Depois de alguns minutos andando sem saber direito por onde...
- Você me parece perdido, rapaz - uma voz feminina disse a ele num tom doce.
- É... - ele respondeu sorrindo, meio sem jeito. Mais ou menos. Onde você está? Não estou te vendo.
- Não sei se já é hora de me mostrar. Pode ser que você se assuste.
- Ehr... Bom... Que voz bonita a sua.
- Muito obrigada - e a garota apareceu diante dele. Pelo menos a voz você achou bonita.
- Meu deus!
- Eu sabia que você se assustaria. Como pode ver, não estou exatamente vestida... - ela disse olhando para si mesma e observando o aparente pedaço de pano branco que se enrolava em seu corpo como uma espiral, começando pelo ombro direito e cobrindo os seios, a pelve e os glúteos.
- Juro que nunca vi ninguém linda assim.
- Nossa! Muito obrigada. Você também é bem bonito. Mas... Me permite fazer uma pergunta pessoal?
- Claro.
- O que fez essa cicatriz? - ela apontou para o peito descoberto do garoto, que tinha uma cicatriz que o cortava na diagonal.
- Ah, sim... Me cortaram com uma faca.
- Que horror! E fica a marca assim?
Sem entender direito, o garoto respondeu:
- Bom... Fica... É normal... Você também tem cicatrizes. O que aconteceu?
- Eu não entendo... Quando as coisas dóem, deixam marcas em você?
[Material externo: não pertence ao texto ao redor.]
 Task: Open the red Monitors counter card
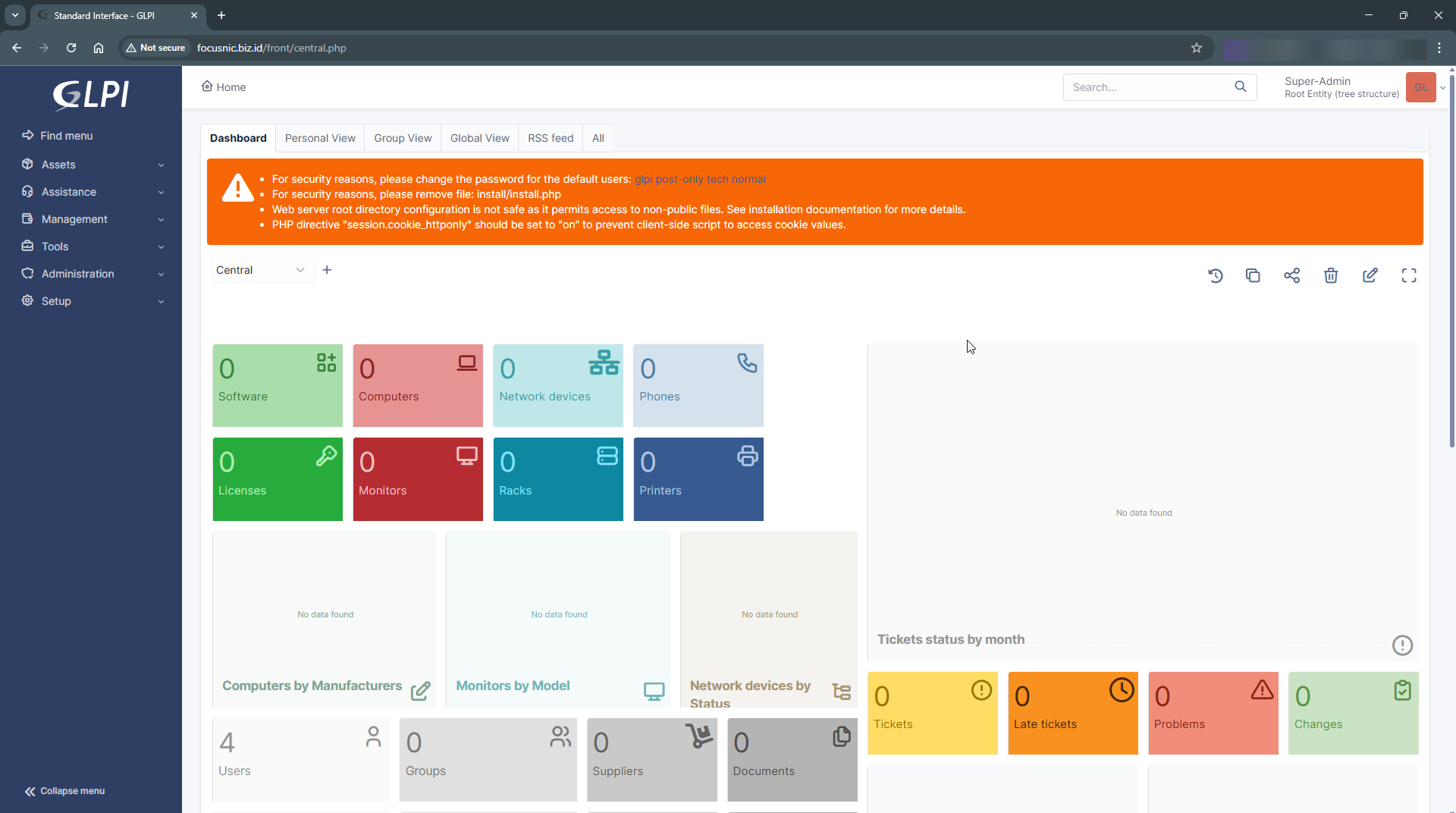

- Ehr... Deixam... Boa parte delas deixa. Mas como você não entende? A sua boca, por exemplo, está toda marcada. Como foi isso?
- Ah! Eu fui uma adolescente, vamos dizer assim, sapeca.
- Como assim?
- Ora... Essas marcas são dos beijos que eu ganhei.
- Como?! Beijos deixam marcas?!
- E como deixam! Olha - e virou-se de costas para mostrar as cicatrizes que tinha na nuca - todas essas foram beijos.
O garoto fez a cara mais surpresa do mundo.
- Conte mais... - ele disse sem saber direito se queria mesmo que ela contasse.
- Essas marcas todas nas minhas costas são cafunés. Afagos deliciosos que me fizeram.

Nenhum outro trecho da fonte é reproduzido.